La plainte déposée contre la Haica par le député Said Jaziri, propriétaire de la radio «Quran Karim» qui diffuse, du reste sans licence, ajoutée au refus d’accorder aux accusés (le président et deux observateurs de l’unité de monitoring relevant de l’Instance) le droit d’être représentés en leur absence par des avocats, a suscité un tollé général de la part de plus de trente associations et organisations. Indignées, ces associations et organisations mettent en garde le gouvernement et les partis qui le soutiennent contre «tout passage en force dans le dossier relatif à cette affaire» et assurant «qu’elles feront face à tout plan dictatorial de mainmise sur les médias». Elles dénoncent aussi le recours aux mécanismes de l’autorité exécutive pour limiter les compétences de la Haica  et son rôle de régulation de la scène audiovisuelle.

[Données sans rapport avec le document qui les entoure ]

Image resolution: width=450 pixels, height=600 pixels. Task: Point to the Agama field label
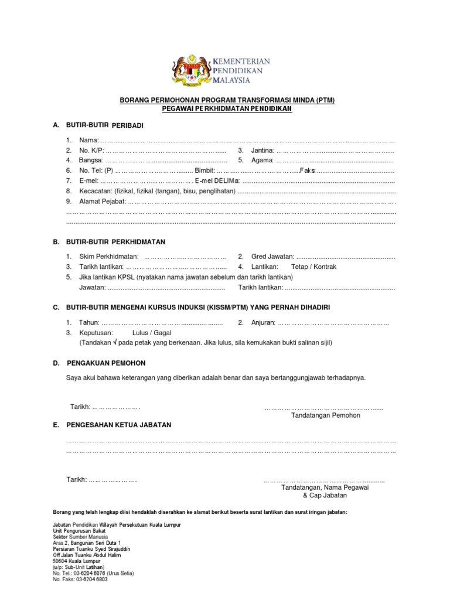coord(262,160)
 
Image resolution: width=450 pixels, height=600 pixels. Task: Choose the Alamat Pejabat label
coord(103,202)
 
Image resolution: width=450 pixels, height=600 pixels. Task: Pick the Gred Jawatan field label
coord(273,257)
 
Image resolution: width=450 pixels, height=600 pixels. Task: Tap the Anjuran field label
coord(263,322)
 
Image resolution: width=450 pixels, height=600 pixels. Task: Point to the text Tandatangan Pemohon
coord(325,415)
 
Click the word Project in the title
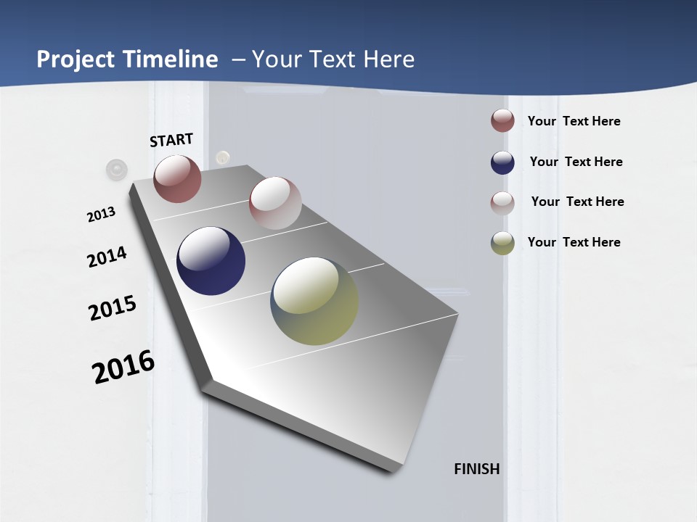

Au fait, il y a dans le paysage médiatique un décalage entre ce qui est présenté et ce qui est souhaité. Valeurs prioritaires et moteurs essentiels de développement, la presse écrite et la presse audiovisuelle et numérique doivent préserver leur autonomie politique, notamment dans le traitement des sujets sensibles.

Nous sommes conscients du fait que les médias ont besoin d’une levée de mainmise susceptible de les dégager des contraintes et des obligations qui ne cessent de handicaper leur travail et qui les empêchent encore de prospérer vers un meilleur traitement et une meilleure couverture de l’information. Nous sommes tout autant conscients de l’importance de la pluralité de l’information et des opinions, mais tout cela ne peut en aucun cas constituer une excuse aux dérapages. Autant il est permis au secteur de grandir, autant il est nécessaire à certains de ses acteurs de ne pas ignorer les règles élémentaires du métier.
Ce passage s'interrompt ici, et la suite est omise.